··· Textauszug
Pegelwesen

Als Teil des Fachbereichs Hydrologie ermittelt das Fachgebiet Pegelwesen, neben den Fachgebieten Hydrometeorologie und Grundwassermessnetz, die Grundlagendaten für wasserwirtschaftliche Fragestellungen. Das Pegelwesen ist dafür zuständig, hochwertige Wasserstands- und Abflusszeitreihen bereitzustellen. Dies erfolgt durch sogenannte Pegel. In Nordrhein-Westfalen betreibt das LANUV rund 300 Pegel, deren Betrieb unter anderem Grundlage für Planung und Steuerung wasserwirtschaftlicher Systeme ist.

Ein Pegel und eine Wasserstandsmessung werden häufig irrtümlich synonym verwendet. Zwar dient beides dazu, die Höhe des Wasserspiegels in einem Gewässer zu ermitteln. Auch im Pegelhandbuch der LAWA wird einleitend von einer Wasserstandsmessstelle (Pegel) gesprochen. Jedoch ist das zentrale Messinstrument eines Pegels die Pegellatte. Diese ist an ein amtliches Höhensystem durch Referenzpunkte (Pegelfestpunkt) angeschlossen. Genau hier besteht der grundsätzliche Unterschied zu einer einfachen Wasserstandmessung ohne diesen Anschluss. Damit Daten von Wasserständen an Flüssen untereinander verglichen werden können ist ein solches Referenzsystem notwendig. Daher sollte der Anspruch bei der Einrichtung von Wasserstandsmessungen an Flüssen der eines Pegels sein. Ansonsten sind die erhobenen Daten schlecht zu vergleichen und für die Bereitstellung auf gemeinsamen Datenplattformen unbrauchbar.
······
··· Entnommene Zeilen
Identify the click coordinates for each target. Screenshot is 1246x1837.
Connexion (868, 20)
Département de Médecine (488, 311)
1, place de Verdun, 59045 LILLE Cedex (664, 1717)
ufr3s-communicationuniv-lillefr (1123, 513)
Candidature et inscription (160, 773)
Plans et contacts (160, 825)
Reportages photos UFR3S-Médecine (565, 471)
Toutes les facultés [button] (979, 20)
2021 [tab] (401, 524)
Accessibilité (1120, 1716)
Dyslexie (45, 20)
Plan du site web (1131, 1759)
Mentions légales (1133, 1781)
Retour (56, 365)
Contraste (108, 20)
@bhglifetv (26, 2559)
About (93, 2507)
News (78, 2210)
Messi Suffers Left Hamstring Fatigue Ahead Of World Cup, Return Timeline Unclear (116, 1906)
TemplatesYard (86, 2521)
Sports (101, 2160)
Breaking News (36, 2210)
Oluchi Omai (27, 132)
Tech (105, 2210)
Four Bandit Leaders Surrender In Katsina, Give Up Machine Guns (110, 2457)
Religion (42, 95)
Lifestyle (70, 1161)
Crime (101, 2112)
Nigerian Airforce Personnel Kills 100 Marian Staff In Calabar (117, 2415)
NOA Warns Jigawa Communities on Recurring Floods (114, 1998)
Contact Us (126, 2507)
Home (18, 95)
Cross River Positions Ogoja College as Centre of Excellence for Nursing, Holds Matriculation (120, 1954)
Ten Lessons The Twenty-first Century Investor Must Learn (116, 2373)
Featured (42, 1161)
······
··· Entnommene Zeilen
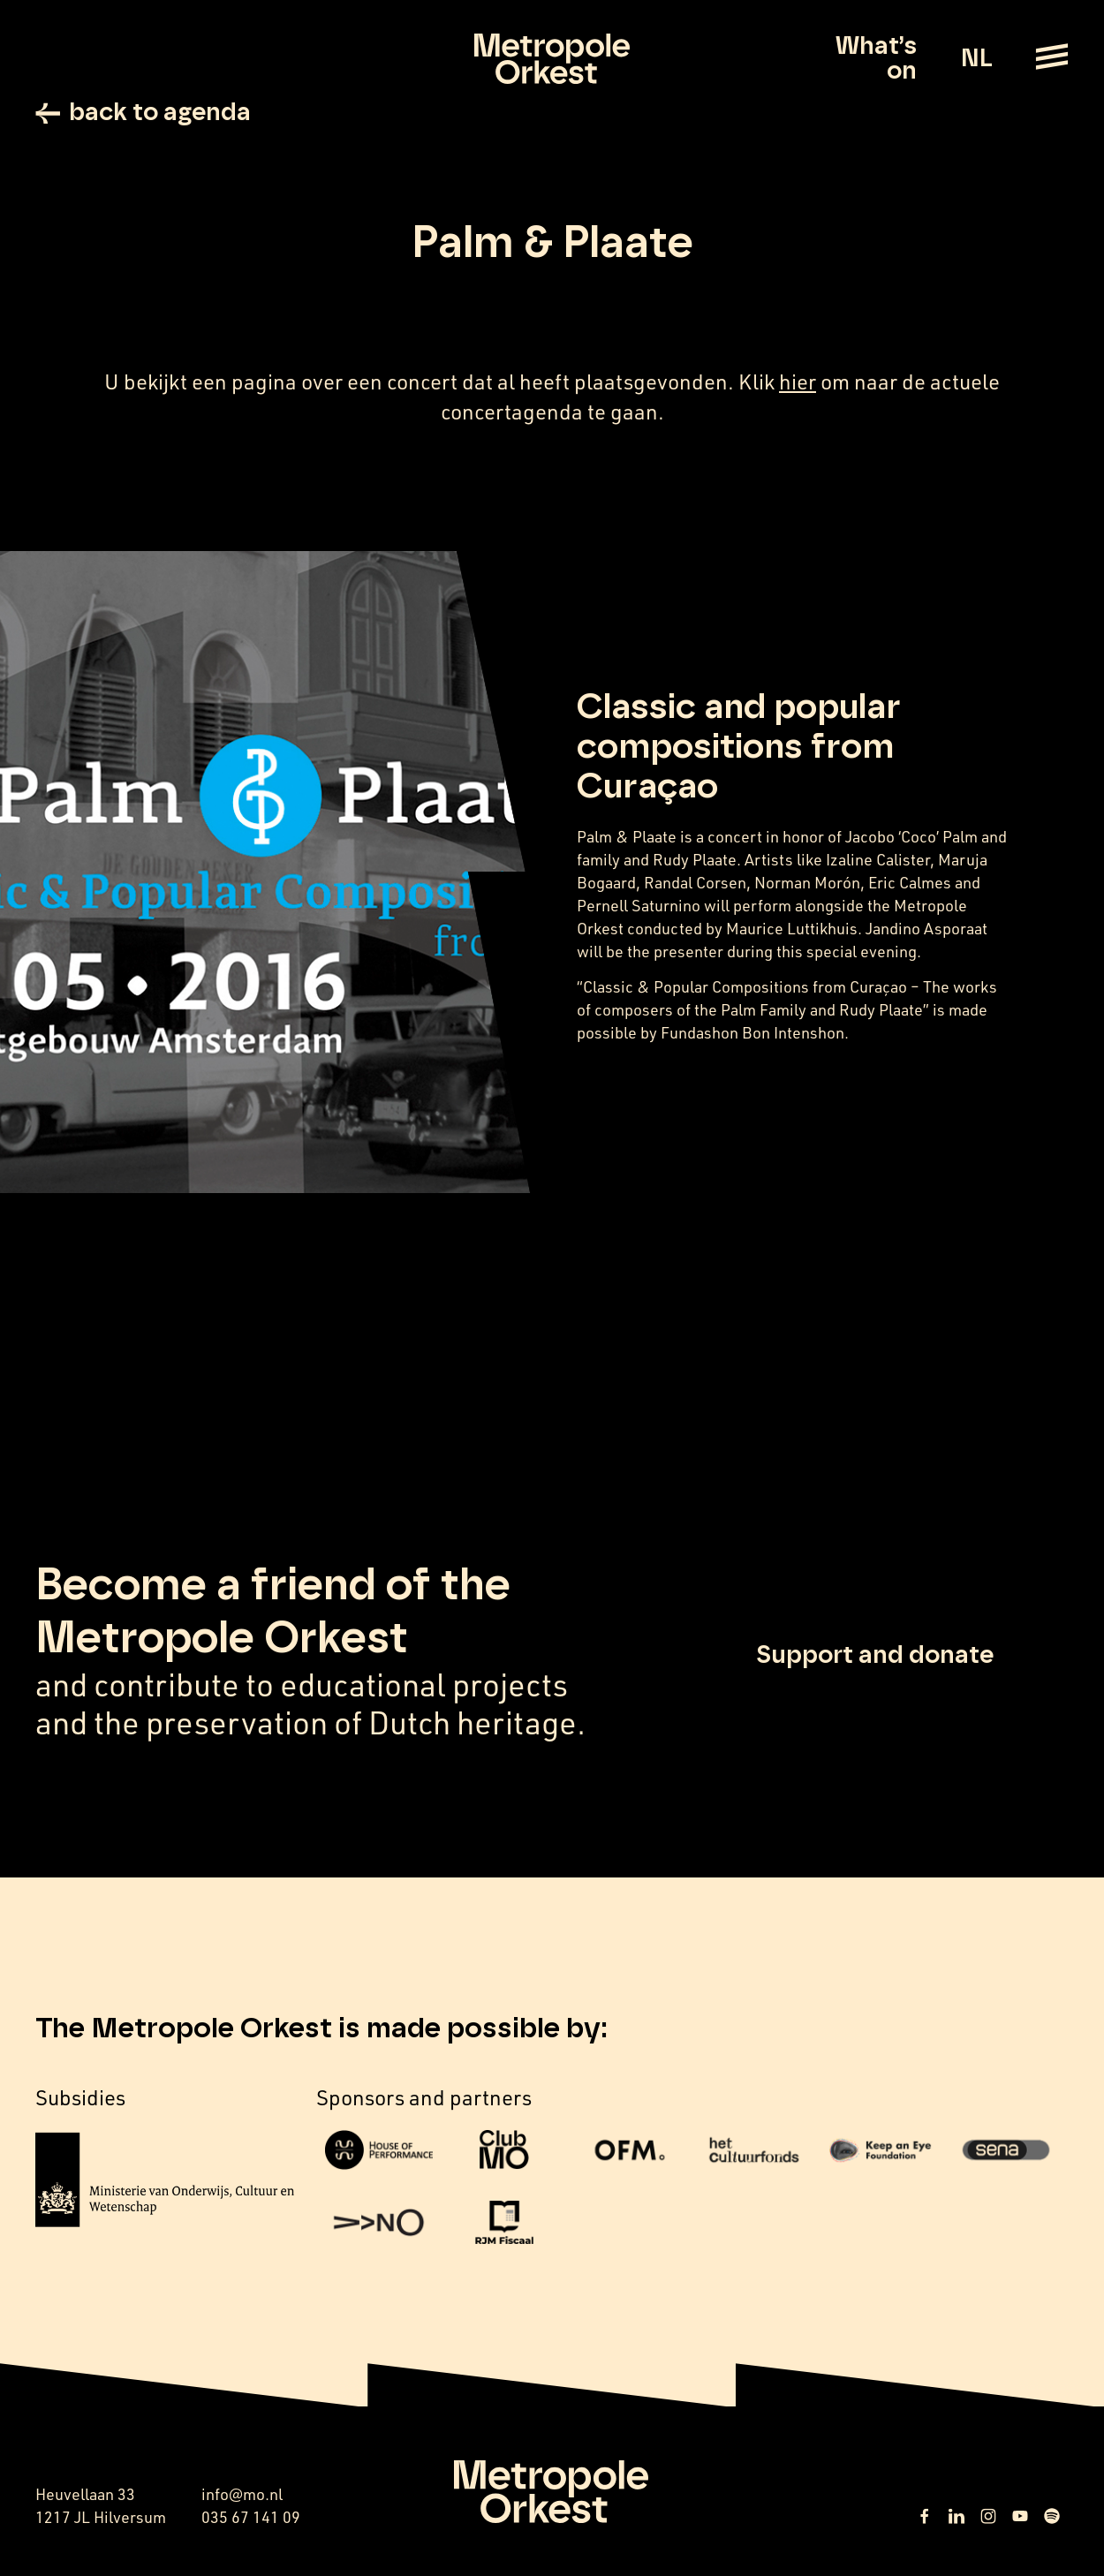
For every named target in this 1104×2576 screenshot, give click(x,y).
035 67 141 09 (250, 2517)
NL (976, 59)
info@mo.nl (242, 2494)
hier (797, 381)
······
··· Entnommene Zeilen
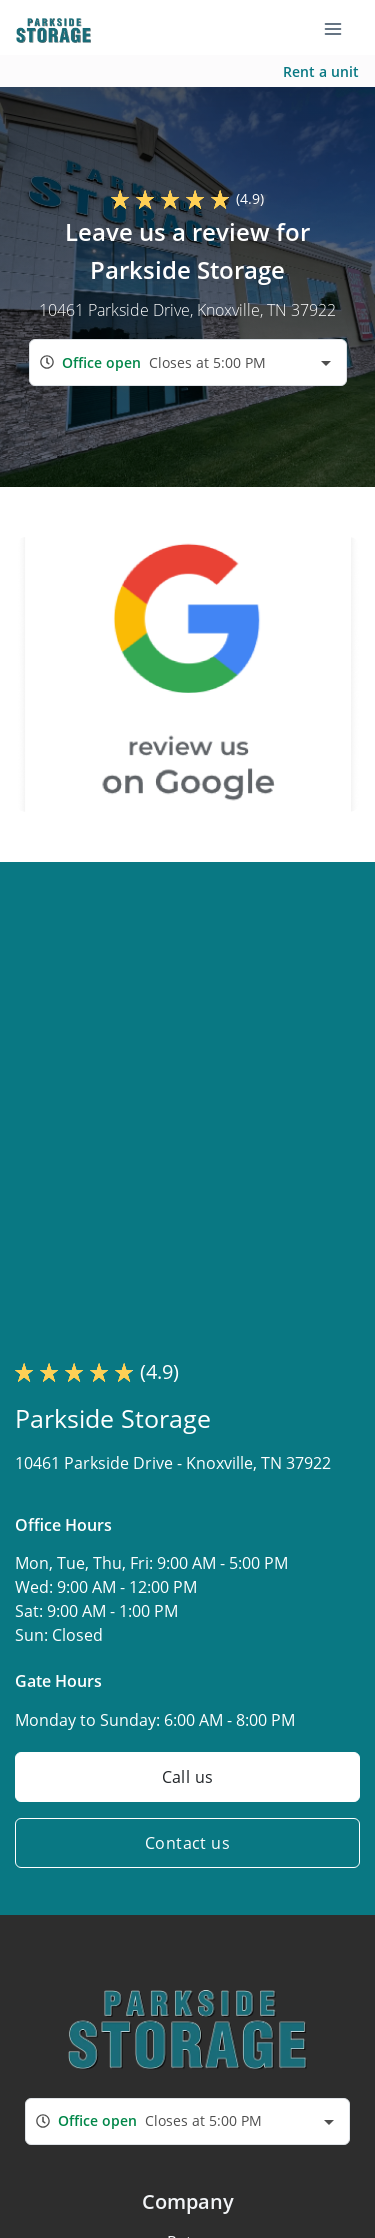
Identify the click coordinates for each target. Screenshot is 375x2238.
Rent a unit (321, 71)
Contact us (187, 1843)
······
**Aufgabe 1**. Welches Instrument nennt der Text über das Pegelwesen als zentrales Messinstrument eines Pegels?
**Aufgabe 2**. Führe den Text über das Pegelwesen im gleichen Stil nach seinem letzten Satz weiter.
Die Zeilen stammen aus einer anderen Quelle als der Text über das Pegelwesen.

**Erwartete Antwort 1**. Die Pegellatte.

**Erwartete Antwort 2**.
Der Pegelstand (W) bezeichnet die Höhe des Wasserspiegels über einem frei vom Pegelbetreiber definierten Bezugspunkt (Pegelnullpunkt). Damit lässt der gemessene Pegelstand zu keinem Zeitpunkt einen Rückschluss auf die im Pegelprofil oder an anderen Stellen im Gewässer tatsächlich vorhandene Gewässertiefe zu (siehe Abbildung 2). Diese kann, je nach Einbaulage der Messeinrichtung, sowohl größer als auch kleiner als der gemessene Wasserstand sein. Der Pegelnullpunkt kann unter Umständen auch etwas tiefer als die Gewässersohle sein.

Aktuelle Pegelstände der Pegel des LANUV sowie weiterer Betreiber können im Hochwasserportal NRW eingesehen werden. Die dort bereitgestellten Daten sind ungeprüfte Rohdaten, welche direkt über Datenfernübertragung (DFÜ) von den Pegeln in die Datenbank des LANUV eingehen. Werden geprüfte Daten benötigt, sind diese auf dem OpenData Portal des Landes NRW abrufbar. Durch den aufwendigen Prüfungsprozess liegen die freigegebenen geprüften Wasserstands- und Abflussdaten mehrere Wochen bis Monate zurück.

 

Die Begriffe Abfluss und Durchfluss sind nach DIN4049-3 definiert und werden häufig synonym verwendet. Der Durchfluss bezieht sich auf ein Wasservolumen das einen bestimmten Querschnitt durchfließt (Abbildung 3). Dies gilt grundlegend auch für den Begriff Abfluss, jedoch wird dieser Begriff quantitativ für das Wasservolumen verwendet das ein bestimmtes hydrologisches Einzugsgebiet verlässt.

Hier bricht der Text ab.